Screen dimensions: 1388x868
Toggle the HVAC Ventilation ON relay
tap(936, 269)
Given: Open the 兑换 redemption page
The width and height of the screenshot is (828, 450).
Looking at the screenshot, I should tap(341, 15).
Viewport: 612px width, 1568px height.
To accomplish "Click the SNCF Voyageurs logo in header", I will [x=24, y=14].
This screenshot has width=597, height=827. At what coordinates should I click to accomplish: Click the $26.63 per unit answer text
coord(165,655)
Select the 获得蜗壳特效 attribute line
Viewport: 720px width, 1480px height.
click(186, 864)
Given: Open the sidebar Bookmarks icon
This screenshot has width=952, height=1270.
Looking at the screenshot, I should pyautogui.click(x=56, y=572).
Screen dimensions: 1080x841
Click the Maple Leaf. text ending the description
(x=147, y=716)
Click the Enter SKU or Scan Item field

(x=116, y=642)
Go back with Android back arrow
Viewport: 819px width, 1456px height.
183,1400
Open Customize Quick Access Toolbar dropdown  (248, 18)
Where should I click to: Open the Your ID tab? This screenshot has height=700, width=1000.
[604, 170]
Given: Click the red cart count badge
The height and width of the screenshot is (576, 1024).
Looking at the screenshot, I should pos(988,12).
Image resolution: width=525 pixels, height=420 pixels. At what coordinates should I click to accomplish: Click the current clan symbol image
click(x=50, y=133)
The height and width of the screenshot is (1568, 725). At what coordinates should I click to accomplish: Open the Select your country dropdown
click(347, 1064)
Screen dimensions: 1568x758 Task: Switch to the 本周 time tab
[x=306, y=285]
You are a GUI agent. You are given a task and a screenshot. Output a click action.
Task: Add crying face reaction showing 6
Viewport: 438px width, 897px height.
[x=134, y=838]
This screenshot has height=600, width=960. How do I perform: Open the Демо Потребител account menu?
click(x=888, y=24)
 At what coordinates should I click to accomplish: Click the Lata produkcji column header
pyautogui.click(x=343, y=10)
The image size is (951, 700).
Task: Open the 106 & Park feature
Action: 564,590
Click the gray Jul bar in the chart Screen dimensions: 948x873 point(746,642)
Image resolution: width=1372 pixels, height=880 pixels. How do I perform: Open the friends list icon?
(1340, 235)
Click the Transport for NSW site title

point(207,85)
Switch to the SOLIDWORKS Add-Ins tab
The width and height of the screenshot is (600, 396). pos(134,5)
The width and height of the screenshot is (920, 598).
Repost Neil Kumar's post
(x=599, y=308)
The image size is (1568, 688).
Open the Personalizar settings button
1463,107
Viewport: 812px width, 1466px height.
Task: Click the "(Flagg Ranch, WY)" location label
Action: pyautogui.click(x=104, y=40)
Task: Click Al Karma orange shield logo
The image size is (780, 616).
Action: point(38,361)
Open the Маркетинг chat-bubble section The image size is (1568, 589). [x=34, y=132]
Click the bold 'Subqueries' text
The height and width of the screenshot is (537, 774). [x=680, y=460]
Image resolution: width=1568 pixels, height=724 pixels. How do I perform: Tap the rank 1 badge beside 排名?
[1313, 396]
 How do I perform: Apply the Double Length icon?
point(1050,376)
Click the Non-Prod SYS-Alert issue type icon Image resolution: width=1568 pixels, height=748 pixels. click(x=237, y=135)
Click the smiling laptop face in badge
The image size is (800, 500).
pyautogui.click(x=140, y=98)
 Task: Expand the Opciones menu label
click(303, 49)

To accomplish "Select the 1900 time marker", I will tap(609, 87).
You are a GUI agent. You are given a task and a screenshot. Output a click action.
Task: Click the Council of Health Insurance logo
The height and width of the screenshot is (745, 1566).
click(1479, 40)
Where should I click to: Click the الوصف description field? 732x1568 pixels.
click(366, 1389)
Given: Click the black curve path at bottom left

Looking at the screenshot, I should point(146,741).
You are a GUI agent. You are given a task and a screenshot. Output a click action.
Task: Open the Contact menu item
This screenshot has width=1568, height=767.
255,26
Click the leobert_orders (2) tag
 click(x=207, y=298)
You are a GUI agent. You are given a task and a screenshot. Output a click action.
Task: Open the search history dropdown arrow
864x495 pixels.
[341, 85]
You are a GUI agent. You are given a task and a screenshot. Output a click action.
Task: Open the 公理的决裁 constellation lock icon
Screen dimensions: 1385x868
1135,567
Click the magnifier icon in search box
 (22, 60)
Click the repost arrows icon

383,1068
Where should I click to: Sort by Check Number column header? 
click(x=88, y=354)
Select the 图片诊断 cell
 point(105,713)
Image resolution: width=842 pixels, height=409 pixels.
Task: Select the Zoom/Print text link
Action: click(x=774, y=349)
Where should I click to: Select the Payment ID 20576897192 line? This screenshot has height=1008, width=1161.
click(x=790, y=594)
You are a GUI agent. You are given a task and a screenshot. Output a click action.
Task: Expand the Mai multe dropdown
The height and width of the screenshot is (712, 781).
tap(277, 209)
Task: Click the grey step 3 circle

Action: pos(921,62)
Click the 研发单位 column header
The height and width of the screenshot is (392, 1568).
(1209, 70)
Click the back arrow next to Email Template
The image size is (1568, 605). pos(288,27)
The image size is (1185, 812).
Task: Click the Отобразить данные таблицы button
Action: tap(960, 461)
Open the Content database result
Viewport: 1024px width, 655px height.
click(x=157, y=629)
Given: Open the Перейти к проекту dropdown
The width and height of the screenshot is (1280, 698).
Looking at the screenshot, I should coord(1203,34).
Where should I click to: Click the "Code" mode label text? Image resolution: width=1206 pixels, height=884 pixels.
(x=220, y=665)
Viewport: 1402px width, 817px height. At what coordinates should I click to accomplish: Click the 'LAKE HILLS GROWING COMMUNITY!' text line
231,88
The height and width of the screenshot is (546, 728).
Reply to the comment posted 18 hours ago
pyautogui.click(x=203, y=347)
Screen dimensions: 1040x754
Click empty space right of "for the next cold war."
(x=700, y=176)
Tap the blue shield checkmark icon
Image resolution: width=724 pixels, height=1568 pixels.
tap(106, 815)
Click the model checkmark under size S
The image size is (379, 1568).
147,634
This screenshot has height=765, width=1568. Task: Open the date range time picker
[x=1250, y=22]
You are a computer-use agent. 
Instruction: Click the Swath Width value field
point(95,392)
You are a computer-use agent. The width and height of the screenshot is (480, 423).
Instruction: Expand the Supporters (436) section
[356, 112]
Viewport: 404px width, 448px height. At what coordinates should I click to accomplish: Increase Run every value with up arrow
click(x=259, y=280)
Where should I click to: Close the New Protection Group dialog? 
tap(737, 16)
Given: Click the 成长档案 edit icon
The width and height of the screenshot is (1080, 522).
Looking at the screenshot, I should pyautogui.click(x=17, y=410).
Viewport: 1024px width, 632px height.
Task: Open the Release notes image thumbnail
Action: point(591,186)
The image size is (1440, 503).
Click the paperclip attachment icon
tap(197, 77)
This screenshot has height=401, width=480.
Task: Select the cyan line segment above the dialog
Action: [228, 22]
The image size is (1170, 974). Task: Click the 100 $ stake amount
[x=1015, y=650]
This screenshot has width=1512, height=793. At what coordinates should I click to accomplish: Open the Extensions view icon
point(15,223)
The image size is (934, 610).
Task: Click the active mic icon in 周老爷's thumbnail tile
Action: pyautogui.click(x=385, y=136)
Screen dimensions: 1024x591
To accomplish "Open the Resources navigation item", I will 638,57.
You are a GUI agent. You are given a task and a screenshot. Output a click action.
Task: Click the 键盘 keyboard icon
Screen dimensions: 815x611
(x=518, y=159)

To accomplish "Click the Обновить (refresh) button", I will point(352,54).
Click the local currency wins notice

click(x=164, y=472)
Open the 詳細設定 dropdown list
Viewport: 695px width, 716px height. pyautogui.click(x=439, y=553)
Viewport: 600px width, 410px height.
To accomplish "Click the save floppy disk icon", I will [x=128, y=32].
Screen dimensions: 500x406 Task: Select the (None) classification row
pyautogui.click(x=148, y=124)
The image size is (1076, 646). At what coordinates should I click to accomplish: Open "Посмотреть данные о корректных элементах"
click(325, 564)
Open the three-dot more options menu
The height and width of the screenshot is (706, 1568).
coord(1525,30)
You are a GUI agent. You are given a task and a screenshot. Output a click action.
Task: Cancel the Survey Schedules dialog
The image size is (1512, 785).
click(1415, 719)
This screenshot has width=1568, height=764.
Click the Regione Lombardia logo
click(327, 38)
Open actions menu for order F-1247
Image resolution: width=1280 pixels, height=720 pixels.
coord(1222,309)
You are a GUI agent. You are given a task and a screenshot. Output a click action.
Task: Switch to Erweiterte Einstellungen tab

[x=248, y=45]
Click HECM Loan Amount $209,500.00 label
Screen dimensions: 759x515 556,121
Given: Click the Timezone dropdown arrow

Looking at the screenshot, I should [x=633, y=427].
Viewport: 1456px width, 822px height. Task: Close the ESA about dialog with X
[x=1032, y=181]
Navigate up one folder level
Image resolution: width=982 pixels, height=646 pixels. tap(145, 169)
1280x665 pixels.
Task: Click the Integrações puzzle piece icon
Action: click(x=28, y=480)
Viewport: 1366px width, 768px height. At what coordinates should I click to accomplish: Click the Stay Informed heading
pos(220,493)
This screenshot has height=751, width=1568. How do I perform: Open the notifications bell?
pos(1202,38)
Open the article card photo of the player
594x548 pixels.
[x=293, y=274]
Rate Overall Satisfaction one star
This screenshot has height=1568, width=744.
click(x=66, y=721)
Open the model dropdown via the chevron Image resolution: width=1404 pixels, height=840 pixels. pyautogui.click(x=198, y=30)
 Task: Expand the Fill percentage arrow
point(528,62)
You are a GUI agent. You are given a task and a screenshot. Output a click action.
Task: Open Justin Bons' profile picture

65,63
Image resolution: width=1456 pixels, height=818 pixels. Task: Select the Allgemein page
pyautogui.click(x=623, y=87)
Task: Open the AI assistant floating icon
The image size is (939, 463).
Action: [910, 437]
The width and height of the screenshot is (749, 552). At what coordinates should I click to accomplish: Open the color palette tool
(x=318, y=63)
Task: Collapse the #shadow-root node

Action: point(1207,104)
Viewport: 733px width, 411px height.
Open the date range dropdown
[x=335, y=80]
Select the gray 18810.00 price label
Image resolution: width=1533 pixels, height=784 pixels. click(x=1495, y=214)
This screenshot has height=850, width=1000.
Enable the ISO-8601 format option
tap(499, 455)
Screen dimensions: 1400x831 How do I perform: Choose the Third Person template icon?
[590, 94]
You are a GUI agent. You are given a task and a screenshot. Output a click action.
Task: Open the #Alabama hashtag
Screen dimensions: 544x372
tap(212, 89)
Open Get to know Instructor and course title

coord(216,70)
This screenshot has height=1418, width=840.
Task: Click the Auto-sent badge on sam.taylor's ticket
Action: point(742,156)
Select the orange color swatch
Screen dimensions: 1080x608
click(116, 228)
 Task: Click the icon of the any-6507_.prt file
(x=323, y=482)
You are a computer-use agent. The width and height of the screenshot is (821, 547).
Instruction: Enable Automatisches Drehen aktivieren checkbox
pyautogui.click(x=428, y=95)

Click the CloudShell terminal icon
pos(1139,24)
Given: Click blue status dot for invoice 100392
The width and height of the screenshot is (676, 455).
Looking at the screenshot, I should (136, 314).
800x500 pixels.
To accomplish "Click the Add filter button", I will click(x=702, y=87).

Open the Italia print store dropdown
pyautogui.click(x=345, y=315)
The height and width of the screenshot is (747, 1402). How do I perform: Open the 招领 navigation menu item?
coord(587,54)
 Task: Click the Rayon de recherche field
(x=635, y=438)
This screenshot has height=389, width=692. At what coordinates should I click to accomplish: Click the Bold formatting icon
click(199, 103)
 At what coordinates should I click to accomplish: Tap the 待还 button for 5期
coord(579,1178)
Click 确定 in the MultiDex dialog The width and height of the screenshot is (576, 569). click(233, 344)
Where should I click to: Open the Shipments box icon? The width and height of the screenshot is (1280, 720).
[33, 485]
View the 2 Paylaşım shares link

### What the task requires
Lines that contain the string "model" should be copied from the material above.

### The completed task
Click the model checkmark under size S
Open the model dropdown via the chevron Image resolution: width=1404 pixels, height=840 pixels. pyautogui.click(x=198, y=30)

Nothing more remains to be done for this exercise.